Die Regierung sitzt in einer Art Zeitfalle

Die Stimmung in der Bevölkerung nutzt zurzeit vor allem Syriza - denn die Partei von Oppositionsführer Alexis Tsirpas verspricht, die Vereinbarungen mit der Troika zu kündigen, sollte sie nach möglichen Neuwahlen an die Regierung kommen. Die Renten und der Mindestlohn würden steigen, der Schuldendienst vermutlich erst einmal eingestellt. In den Umfragen liegt Syriza vorn.

Samaras hingegen sitzt in einer Art Zeitfalle. Denn der Aufschung kommt für ihn zu spät - während das Auslaufen der Hilfsmaßnahmen zu früh kommt. Aus dieser Zeitfalle kann ihn nur die Troika befreien.

Eigentlich war geplant, dass die insgesamt 240 Milliarden Euro schweren Hilfsprogramme für Griechenland 2015 auslaufen - und die Athener Regierung dann an den Kapitalmarkt zurückkehrt. Die zuletzt wieder drastisch gestiegenen Anleiherenditen allerdings stellen dieses Ziel infrage. Denn Zinssätze von acht bis neun Prozent können sich die Griechen kaum leisten.

Darum ist nun im Gespräch, die Griechen doch noch einmal zu unterstützen. Zum einen geht es um 1,8 Milliarden Euro aus dem bestehenden Hilfsprogramm. Sie sollen in zwei Monaten fließen, obwohl Athen die Vorgaben der Troika nur teilweise erfüllt hat. Diesen Termin schlug die griechische Regierung am Nachmittag bei Gesprächen mit der Eurogruppe heraus - diese hätte dem Vernehmen nach einen deutlich späteren Zeitpunkt vorgezogen. Darüber hinaus sollen die Griechen frische zehn Milliarden Euro als "vorbeugende Finanzhilfen" erhalten. Dieses Geld soll die Rückkehr an den Kapitalmarkt erleichtern - und Samaras Zeit erkaufen.

Was, wenn es Neuwahlen gibt?

All diese Pläne könnten allerdings noch in diesem Monat zur Makulatur werden. Denn am 17.12. wählt das griechische Parlament einen neuen Staatspräsidenten. Der braucht laut Verfassung aber mindestens 60 Prozent der Stimmen - und über die verfügt Samaras' Regierung nicht aus eigener Kraft. Platzt die Präsidentenwahl, dann gäbe es Anfang 2015 vorgezogene Parlamentswahlen. Und dort hieße der Favorit dann Syriza.

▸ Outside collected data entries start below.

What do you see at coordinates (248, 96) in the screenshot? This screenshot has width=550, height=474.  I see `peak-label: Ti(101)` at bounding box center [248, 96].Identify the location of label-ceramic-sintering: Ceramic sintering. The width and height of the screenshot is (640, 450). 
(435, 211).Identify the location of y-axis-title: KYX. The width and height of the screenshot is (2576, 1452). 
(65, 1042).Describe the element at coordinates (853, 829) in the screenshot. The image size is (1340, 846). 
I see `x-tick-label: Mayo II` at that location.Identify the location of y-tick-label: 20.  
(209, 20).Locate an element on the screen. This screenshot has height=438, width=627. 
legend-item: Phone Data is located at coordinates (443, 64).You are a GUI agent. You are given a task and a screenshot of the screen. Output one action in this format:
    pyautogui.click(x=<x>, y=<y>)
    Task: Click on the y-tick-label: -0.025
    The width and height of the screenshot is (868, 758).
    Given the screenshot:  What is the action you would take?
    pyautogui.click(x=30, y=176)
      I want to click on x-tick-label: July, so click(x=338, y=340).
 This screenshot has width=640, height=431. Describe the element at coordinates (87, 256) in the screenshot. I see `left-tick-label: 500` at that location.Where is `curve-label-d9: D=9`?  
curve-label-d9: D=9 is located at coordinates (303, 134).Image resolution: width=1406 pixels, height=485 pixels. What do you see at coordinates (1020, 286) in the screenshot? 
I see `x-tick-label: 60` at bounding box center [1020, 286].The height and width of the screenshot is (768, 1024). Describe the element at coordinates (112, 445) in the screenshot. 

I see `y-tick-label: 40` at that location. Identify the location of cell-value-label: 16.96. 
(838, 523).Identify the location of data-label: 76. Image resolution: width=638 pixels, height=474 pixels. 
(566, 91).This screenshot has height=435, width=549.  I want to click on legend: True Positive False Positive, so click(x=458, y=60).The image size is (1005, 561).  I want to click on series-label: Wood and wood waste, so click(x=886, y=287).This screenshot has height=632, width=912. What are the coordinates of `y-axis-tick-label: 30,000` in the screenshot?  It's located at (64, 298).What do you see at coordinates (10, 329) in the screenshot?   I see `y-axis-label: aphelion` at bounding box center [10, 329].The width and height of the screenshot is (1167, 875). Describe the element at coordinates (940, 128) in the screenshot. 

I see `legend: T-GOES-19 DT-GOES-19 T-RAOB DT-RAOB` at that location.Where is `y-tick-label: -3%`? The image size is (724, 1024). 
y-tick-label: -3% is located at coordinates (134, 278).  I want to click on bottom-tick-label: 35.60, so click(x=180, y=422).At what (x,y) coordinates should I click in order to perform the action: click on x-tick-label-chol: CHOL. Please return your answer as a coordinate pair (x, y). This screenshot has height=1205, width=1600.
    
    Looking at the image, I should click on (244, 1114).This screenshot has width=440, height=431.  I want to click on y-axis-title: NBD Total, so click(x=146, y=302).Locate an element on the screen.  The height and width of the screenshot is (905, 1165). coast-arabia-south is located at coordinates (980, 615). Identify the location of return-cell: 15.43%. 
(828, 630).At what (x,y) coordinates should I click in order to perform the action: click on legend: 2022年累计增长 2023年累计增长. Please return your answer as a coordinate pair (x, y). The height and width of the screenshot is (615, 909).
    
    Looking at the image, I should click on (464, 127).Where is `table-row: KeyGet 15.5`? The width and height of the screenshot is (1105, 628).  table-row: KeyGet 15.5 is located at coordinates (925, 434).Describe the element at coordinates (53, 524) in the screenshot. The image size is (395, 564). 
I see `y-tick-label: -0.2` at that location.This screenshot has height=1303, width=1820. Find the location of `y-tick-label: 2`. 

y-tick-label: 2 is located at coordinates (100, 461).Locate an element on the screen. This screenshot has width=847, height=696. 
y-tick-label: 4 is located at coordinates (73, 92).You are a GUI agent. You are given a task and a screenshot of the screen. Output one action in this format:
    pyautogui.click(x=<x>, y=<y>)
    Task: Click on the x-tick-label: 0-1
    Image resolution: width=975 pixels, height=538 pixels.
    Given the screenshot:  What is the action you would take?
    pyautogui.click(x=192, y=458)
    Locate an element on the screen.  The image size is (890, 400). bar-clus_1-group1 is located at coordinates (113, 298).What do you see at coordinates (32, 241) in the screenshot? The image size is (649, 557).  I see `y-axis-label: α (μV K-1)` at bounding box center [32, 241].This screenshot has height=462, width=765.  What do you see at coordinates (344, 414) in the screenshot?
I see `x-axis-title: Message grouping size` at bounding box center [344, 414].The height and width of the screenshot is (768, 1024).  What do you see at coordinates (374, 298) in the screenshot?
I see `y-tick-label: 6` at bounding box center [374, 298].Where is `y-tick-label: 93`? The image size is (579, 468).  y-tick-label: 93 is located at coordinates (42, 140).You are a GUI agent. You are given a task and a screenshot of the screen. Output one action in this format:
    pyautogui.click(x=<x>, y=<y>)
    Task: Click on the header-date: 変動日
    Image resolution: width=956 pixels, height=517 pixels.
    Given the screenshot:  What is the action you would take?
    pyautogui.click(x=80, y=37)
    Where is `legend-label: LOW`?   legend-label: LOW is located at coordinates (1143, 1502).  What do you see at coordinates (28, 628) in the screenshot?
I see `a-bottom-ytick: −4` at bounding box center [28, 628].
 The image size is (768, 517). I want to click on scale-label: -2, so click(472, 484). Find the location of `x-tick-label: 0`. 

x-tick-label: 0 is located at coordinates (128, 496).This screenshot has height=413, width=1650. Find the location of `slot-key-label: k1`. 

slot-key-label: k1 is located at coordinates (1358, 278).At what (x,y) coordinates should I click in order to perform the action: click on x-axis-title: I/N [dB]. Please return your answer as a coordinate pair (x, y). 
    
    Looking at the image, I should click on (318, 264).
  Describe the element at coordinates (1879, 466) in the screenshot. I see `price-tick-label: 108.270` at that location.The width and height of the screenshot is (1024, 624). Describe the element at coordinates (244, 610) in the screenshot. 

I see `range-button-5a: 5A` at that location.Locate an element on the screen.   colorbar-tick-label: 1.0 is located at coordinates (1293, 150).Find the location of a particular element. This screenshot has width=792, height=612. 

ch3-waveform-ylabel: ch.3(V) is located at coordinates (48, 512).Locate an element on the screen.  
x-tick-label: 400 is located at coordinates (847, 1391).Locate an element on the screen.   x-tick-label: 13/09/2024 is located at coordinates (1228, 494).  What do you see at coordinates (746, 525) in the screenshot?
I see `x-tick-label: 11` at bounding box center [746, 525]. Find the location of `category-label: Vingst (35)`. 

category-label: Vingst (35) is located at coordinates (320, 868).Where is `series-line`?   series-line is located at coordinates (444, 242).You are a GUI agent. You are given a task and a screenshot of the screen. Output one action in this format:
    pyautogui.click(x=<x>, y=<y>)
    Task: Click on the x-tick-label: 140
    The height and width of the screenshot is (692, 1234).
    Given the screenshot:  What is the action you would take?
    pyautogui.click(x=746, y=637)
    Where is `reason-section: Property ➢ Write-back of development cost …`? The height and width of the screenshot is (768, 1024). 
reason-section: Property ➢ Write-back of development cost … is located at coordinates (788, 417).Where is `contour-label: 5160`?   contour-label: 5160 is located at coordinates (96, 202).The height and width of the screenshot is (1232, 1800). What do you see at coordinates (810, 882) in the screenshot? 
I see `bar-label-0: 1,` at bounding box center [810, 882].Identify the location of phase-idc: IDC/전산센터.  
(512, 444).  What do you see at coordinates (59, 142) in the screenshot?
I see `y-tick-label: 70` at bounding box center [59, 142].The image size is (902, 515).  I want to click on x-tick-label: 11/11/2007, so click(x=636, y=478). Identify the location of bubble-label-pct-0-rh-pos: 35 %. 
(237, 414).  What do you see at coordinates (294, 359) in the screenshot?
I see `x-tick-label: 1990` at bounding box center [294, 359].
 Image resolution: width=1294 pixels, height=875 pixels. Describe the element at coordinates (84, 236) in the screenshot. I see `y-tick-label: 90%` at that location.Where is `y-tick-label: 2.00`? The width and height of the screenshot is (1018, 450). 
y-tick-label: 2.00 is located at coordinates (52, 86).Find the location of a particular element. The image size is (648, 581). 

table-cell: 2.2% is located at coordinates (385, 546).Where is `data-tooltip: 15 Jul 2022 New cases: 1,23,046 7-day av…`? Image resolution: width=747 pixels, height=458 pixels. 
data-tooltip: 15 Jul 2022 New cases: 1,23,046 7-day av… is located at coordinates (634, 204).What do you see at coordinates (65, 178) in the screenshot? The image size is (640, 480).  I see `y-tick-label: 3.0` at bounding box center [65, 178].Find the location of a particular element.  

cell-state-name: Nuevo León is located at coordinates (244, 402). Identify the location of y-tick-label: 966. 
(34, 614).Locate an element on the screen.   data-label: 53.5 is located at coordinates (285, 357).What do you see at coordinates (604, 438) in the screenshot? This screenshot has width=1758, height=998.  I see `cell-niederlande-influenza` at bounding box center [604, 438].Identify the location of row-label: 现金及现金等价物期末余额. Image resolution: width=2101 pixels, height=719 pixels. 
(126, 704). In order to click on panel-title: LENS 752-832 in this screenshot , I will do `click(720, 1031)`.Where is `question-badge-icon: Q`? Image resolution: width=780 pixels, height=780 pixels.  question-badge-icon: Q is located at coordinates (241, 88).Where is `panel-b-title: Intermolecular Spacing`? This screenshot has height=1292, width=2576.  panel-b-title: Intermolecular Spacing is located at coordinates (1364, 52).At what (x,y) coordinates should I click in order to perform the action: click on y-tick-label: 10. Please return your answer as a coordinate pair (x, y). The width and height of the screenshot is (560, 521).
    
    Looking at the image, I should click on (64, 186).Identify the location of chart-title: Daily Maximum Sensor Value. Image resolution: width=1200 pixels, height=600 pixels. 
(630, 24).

"Samaras will Neuwahlen um jeden Preis verhindern", sagt ARD-Korrespondent Bormann. Sein Kalkül sei, durch die Unterstützung unabhängiger Abgeordneter irgendwie die 60-Prozent-Hürde für die Präsidentenwahl zu meistern - und dann darauf zu hoffen, dass sich die konjunkturelle Erholung verstetigt. "Reguläre Wahlen stehen erst im Juli 2016 an. Bis dahin könnte der Aufschwung tatsächlich bei den Menschen ankommen", sagt Bormann.

Aber geht diese Rechnung auf? "Nach dem krassen Wirtschaftseinbruch der vergangenen Jahre war klar, dass es irgendwann einen Umschwung geben würde", sagt Carsten Brzeski, Chefvolkswirt der ING Diba. "Genau das erleben wir gerade. Das heißt aber noch lange nicht, dass die griechische Wirtschaft jetzt auch dauerhaft wachsen wird."